Penguins (Sphenisciformes)

Curious Kids: do penguins fly underwater?

Penguins are a large family of flightless aquatic birds with exclusive distribution in the southern hemisphere, with only one exception (Galapagos Penguins). These birds are some of the most well-adapted birds for aquatic life.

Their counter-shaded coloration, webbed feet, and wings evolved into flippers, which all benefit them to dive underwater. Research shows that they spend half their lives on land and the other half in the sea.


Auks (Alcidae)

Little Auk | Bird Identification Guide | Bird Spot

Distantly related to the penguins, the auks are a family of small aquatic birds. In their appearance and coloration, auks resemble penguins. However, unlike the latter, auks are capable of flight and are great swimmers as well.

The alcid family includes various birds like murrelets, murres, auklets, guillemots, and puffins. Altogether, there are 24 extant species in the family, divided into 2 subfamilies and 6 tribes.

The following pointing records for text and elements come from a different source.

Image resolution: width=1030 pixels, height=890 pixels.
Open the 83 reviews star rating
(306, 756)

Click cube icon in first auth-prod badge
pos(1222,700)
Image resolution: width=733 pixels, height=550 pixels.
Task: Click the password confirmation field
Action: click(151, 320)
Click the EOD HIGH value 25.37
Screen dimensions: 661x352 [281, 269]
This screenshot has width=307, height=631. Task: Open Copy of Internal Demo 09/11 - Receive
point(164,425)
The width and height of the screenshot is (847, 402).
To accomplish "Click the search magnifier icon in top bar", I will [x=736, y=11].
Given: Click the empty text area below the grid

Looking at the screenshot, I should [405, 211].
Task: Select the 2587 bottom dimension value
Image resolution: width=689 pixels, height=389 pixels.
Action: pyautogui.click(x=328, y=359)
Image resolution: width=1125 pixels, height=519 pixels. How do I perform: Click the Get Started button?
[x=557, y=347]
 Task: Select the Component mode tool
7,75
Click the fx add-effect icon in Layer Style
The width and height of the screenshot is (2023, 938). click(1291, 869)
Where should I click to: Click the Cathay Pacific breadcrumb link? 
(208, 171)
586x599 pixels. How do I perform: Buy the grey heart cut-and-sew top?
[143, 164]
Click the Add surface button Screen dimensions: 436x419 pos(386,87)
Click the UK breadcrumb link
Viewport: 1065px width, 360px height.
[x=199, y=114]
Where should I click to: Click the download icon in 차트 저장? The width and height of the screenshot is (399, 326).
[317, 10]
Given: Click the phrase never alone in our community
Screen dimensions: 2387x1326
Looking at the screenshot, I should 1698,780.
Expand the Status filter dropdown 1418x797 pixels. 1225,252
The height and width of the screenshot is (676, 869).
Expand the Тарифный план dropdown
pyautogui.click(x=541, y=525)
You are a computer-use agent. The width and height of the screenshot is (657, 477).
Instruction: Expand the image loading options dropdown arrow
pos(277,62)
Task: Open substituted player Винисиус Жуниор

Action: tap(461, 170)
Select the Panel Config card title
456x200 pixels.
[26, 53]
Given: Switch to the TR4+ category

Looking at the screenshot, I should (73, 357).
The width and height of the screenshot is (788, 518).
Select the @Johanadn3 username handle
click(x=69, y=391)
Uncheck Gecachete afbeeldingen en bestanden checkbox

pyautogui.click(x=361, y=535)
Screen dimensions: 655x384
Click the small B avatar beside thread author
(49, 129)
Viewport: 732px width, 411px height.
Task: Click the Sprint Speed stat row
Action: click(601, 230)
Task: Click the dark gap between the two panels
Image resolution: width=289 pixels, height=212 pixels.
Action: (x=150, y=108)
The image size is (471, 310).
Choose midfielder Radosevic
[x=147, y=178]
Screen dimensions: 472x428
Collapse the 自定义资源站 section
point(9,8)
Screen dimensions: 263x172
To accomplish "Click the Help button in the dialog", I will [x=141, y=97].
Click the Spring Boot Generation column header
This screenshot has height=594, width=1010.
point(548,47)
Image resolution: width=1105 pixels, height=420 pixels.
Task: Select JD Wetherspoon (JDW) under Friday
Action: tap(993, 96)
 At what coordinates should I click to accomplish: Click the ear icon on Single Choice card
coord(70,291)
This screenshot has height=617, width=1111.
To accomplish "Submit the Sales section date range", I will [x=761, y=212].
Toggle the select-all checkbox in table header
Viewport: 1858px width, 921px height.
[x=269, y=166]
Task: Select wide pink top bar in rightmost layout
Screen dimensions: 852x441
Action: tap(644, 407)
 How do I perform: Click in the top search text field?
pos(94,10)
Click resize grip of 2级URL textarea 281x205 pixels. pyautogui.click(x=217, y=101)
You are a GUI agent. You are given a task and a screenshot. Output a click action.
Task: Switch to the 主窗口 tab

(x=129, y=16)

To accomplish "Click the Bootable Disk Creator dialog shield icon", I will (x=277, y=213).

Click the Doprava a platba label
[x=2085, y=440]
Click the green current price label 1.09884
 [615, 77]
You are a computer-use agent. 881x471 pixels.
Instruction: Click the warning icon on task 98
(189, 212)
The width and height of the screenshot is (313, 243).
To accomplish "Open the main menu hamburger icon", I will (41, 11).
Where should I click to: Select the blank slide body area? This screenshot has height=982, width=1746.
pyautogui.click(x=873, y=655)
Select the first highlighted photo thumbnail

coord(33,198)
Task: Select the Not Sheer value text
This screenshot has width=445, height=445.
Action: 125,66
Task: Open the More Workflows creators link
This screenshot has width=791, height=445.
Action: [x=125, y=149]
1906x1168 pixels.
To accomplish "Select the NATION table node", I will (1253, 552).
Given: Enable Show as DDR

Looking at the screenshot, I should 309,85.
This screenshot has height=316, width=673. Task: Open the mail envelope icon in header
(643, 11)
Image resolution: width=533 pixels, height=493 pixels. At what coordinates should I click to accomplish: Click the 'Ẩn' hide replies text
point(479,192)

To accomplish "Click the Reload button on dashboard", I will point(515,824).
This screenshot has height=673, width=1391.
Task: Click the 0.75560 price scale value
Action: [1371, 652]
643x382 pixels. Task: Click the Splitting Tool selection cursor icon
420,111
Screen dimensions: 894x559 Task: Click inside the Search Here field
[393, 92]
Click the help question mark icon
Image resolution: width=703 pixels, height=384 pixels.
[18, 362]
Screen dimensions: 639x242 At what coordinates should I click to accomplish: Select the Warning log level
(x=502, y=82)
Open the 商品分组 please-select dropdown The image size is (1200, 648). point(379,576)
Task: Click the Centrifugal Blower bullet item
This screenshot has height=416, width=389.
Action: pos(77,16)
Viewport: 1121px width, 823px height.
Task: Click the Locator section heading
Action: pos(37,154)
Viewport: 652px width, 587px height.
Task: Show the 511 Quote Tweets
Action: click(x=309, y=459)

While auks can fly effortlessly, when they enter a water body, their behavior is very much similar to that of the penguins. Just like them, the auks are also wing-propelled divers. Like all other seabirds, they also feed on fish and other marine creatures and dive underwater to catch their prey.



With this, we come to the end of this article. Today, we’ve learned that while we generally associate birds with the sky, that’s not all they can do. There are many birds in the world that are also great divers and spend a primarily aquatic lifestyle.

While some of these are waterfowls and are adapted for life around the water bodies, there are also exceptions like the dippers, which are not water birds but still enjoy a dive in the river. Lastly, there are also birds that are flightless or weak fliers but can swim and dive exceptionally well.